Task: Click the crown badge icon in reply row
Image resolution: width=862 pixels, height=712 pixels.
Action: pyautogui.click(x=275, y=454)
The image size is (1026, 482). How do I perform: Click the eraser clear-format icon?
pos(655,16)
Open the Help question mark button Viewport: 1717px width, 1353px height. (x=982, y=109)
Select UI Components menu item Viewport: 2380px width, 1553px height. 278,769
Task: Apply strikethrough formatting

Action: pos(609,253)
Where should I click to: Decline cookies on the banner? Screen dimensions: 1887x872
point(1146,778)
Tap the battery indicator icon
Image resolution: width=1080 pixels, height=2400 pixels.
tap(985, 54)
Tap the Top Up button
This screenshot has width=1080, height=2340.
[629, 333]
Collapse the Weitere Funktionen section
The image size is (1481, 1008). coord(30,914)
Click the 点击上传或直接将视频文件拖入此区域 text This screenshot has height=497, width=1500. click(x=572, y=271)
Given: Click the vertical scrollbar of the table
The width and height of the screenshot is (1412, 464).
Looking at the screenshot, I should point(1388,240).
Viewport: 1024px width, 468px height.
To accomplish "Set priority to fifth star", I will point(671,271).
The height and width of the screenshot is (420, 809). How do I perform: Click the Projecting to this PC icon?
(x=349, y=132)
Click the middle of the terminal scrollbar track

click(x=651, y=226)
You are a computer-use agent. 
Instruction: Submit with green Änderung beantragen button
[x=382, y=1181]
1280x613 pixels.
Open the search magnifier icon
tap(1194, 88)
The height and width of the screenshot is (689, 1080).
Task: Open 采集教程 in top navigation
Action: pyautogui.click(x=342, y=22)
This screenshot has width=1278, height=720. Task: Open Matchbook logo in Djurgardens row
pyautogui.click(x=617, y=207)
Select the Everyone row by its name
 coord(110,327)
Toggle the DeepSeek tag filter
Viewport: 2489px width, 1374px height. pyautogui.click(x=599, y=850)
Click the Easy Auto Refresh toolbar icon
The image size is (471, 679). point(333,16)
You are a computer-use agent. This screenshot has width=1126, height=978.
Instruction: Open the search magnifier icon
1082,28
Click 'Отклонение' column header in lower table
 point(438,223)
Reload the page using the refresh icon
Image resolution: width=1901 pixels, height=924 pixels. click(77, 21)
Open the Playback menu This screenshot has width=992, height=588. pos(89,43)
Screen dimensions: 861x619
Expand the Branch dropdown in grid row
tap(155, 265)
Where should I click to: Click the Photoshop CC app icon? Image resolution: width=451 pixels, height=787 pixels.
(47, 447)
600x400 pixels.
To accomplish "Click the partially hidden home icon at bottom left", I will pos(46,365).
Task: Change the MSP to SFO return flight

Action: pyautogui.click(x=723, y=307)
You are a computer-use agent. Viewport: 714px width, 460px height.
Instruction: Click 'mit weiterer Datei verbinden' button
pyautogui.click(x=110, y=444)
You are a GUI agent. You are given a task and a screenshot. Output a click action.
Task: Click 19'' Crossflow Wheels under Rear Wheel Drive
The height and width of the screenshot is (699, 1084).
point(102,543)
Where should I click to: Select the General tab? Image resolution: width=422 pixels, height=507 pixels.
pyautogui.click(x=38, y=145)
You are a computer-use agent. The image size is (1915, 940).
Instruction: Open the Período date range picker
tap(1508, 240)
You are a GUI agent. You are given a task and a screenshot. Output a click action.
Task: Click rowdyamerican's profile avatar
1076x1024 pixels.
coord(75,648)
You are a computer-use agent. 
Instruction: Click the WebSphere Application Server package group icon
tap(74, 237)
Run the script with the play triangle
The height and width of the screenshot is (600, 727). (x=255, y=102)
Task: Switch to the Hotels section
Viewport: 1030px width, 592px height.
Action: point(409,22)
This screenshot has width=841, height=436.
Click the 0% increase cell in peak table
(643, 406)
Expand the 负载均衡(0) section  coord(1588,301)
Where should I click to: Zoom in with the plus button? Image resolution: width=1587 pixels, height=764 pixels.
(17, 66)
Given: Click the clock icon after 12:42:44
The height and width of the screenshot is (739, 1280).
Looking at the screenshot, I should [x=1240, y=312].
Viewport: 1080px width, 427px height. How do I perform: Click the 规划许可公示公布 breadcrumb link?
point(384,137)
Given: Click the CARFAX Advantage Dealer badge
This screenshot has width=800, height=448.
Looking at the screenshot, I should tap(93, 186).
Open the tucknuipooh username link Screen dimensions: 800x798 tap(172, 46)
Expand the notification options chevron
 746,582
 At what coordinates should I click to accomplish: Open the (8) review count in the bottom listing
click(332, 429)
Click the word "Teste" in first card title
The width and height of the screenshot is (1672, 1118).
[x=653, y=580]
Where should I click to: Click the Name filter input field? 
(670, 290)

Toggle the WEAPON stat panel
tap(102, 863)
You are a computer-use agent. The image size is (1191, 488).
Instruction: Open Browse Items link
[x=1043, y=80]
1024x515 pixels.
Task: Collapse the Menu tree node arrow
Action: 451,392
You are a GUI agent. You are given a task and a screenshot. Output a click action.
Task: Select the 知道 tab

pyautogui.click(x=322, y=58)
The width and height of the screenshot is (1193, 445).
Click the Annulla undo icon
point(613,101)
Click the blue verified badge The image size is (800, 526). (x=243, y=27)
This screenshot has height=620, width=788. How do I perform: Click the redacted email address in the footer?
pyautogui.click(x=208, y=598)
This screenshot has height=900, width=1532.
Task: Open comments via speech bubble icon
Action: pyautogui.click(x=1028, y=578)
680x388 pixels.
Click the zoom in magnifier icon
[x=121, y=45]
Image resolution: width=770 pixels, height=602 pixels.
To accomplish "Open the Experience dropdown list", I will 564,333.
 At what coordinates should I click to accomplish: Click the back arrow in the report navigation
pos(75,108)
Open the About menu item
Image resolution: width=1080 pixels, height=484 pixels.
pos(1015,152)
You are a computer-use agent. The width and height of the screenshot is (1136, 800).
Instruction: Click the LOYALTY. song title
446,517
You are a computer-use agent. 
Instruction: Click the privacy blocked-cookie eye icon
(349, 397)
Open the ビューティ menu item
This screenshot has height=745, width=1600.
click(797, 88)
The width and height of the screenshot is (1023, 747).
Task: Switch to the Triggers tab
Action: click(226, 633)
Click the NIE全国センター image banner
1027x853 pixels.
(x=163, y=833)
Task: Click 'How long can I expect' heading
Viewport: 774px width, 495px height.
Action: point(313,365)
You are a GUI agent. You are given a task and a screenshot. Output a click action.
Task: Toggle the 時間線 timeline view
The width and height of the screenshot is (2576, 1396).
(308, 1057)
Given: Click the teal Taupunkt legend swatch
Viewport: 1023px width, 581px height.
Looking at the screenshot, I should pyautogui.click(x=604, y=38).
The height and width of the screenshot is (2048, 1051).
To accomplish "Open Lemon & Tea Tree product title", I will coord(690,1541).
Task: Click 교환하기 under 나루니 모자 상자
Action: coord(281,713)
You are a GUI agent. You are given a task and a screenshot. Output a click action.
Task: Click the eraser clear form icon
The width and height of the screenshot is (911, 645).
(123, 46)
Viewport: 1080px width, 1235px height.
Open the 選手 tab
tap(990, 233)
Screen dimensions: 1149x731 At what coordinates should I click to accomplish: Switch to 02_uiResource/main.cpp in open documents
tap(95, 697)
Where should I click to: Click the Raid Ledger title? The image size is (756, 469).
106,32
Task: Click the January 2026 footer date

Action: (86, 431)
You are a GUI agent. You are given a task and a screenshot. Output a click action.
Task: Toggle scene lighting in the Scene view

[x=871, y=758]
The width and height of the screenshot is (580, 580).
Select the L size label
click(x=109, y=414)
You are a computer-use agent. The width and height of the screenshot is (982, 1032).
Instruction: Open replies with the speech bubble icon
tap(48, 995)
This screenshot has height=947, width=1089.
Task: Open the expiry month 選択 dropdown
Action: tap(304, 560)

EXERCISE DETAILS:
Copy here each line of the preceding records with "badge" in it.

RESPONSE TO THE TASK:
Task: Click the crown badge icon in reply row
Given: Click the CARFAX Advantage Dealer badge
Click the blue verified badge The image size is (800, 526). (x=243, y=27)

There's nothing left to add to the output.